• [Complete the following]:
A – According to the piece on England's planning rules, which organization leads the campaign groups?
B – Copy the entries from the line with "has height=551, width=644." up to and including the line with "table-row: Christian 68 42 23 3 31 1 is", keeping every character unchanged.

[Document passage]

The debate around the future of England's planning rules has got a lot of people rather hot under the collar and the broadsheets are joining in, no doubt relishing the prospect of another Coalition u-turn.
The Government certainly seems to be sending out mixed messages. The news that Greg Clark, the Planning Minister, was willing to hold talks with pro-countryside campaigners was welcome, but it was accompanied by a warning that the reforms would go ahead. And George Osborne and Eric Pickles joined forces in an apparently co-authored piece in the FT, in which they stated that the Government was "determined to win the battle" on planning.
Now these are rather mixed messages. It's great that the Government wants to talk, but there needs to be a sign that they will also listen to the concerns of campaign groups, led by the National Trust. The rather clumsy messaging of the last few days seems to imply that Clark, Osborne and Pickles simply want to correct the misapprehensions of a bunch of deluded rabble-rousers (does this sound like the National Trust to you?).

[/Document passage]
[Provided data]

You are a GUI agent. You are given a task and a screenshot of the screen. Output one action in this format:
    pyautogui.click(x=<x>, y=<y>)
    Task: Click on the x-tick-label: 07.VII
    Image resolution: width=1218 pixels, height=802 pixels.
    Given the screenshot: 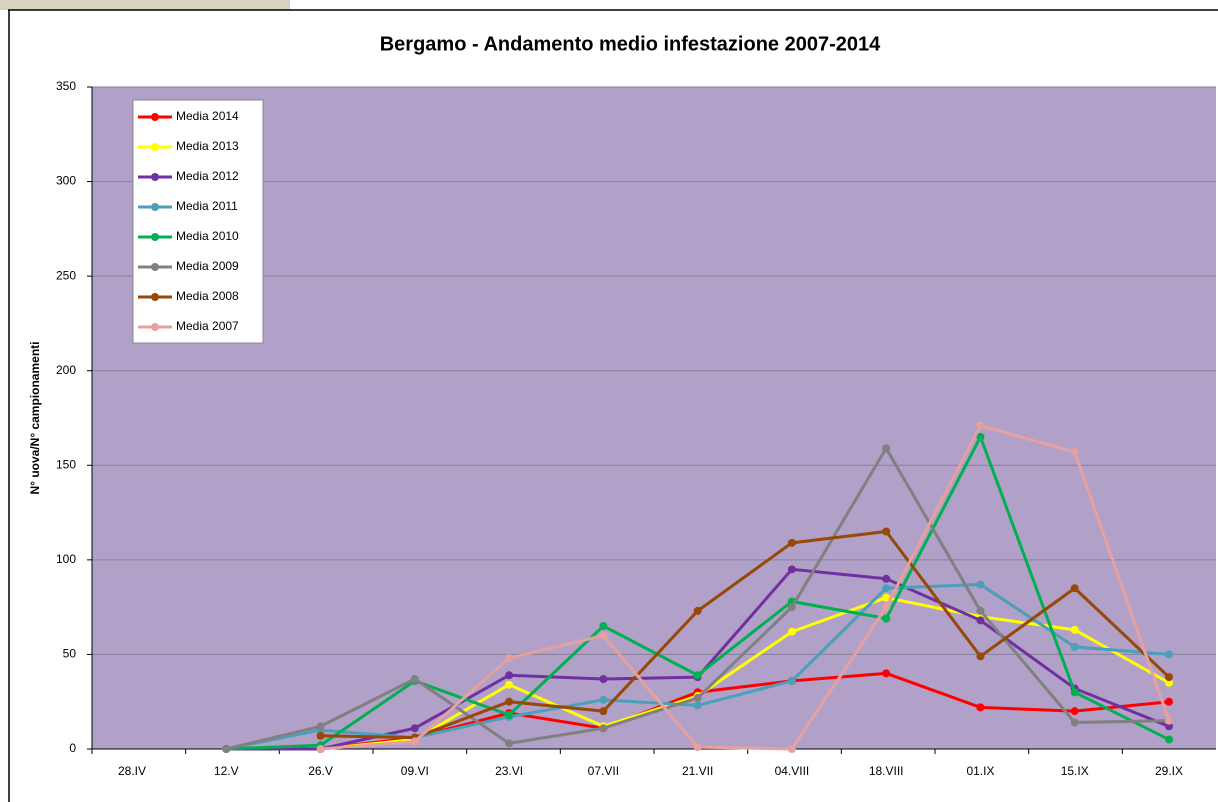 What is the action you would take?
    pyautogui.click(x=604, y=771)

[/Provided data]
[Provided data]

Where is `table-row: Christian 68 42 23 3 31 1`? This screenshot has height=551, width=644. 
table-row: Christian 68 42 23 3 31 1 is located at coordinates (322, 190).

[/Provided data]

• [Expected results]:
A – The National Trust.

B –
Where is `table-row: Christian 68 42 23 3 31 1`? This screenshot has height=551, width=644. 
table-row: Christian 68 42 23 3 31 1 is located at coordinates (322, 190).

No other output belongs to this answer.